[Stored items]
....

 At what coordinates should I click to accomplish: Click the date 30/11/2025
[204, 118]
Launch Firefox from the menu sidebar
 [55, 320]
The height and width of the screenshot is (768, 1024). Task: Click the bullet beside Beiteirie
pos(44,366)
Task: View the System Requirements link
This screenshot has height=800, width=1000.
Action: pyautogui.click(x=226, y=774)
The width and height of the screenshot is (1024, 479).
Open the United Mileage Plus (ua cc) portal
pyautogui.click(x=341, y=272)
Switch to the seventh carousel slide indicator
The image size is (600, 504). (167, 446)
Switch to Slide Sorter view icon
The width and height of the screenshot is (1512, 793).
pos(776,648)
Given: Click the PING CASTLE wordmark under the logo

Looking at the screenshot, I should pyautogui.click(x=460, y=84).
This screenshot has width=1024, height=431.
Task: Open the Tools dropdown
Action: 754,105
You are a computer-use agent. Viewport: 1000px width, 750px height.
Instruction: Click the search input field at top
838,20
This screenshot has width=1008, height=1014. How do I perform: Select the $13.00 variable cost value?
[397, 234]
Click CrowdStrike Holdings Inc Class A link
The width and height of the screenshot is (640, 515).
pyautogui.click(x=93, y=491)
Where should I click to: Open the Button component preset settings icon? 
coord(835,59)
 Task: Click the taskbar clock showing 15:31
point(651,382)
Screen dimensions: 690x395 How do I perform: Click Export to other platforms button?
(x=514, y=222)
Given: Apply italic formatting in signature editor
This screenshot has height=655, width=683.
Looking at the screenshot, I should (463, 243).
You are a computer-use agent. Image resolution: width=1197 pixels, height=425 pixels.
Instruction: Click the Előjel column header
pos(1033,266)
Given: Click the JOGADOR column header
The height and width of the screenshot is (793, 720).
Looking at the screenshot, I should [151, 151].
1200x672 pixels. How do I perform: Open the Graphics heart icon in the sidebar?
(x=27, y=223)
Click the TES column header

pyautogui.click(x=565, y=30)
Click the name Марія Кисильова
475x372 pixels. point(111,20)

....

» ASSIGNED TASK
Would you please write the entries out again in full, exactly as given?

» EXERCISE SOLUTION
 At what coordinates should I click to accomplish: Click the date 30/11/2025
[204, 118]
Launch Firefox from the menu sidebar
 [55, 320]
The height and width of the screenshot is (768, 1024). Task: Click the bullet beside Beiteirie
pos(44,366)
Task: View the System Requirements link
This screenshot has height=800, width=1000.
Action: pyautogui.click(x=226, y=774)
The width and height of the screenshot is (1024, 479).
Open the United Mileage Plus (ua cc) portal
pyautogui.click(x=341, y=272)
Switch to the seventh carousel slide indicator
The image size is (600, 504). (167, 446)
Switch to Slide Sorter view icon
The width and height of the screenshot is (1512, 793).
pos(776,648)
Given: Click the PING CASTLE wordmark under the logo

Looking at the screenshot, I should pyautogui.click(x=460, y=84).
This screenshot has width=1024, height=431.
Task: Open the Tools dropdown
Action: 754,105
You are a computer-use agent. Viewport: 1000px width, 750px height.
Instruction: Click the search input field at top
838,20
This screenshot has width=1008, height=1014. How do I perform: Select the $13.00 variable cost value?
[397, 234]
Click CrowdStrike Holdings Inc Class A link
The width and height of the screenshot is (640, 515).
pyautogui.click(x=93, y=491)
Where should I click to: Open the Button component preset settings icon? 
coord(835,59)
 Task: Click the taskbar clock showing 15:31
point(651,382)
Screen dimensions: 690x395 How do I perform: Click Export to other platforms button?
(x=514, y=222)
Given: Apply italic formatting in signature editor
This screenshot has height=655, width=683.
Looking at the screenshot, I should (463, 243).
You are a computer-use agent. Image resolution: width=1197 pixels, height=425 pixels.
Instruction: Click the Előjel column header
pos(1033,266)
Given: Click the JOGADOR column header
The height and width of the screenshot is (793, 720).
Looking at the screenshot, I should [151, 151].
1200x672 pixels. How do I perform: Open the Graphics heart icon in the sidebar?
(x=27, y=223)
Click the TES column header

pyautogui.click(x=565, y=30)
Click the name Марія Кисильова
475x372 pixels. point(111,20)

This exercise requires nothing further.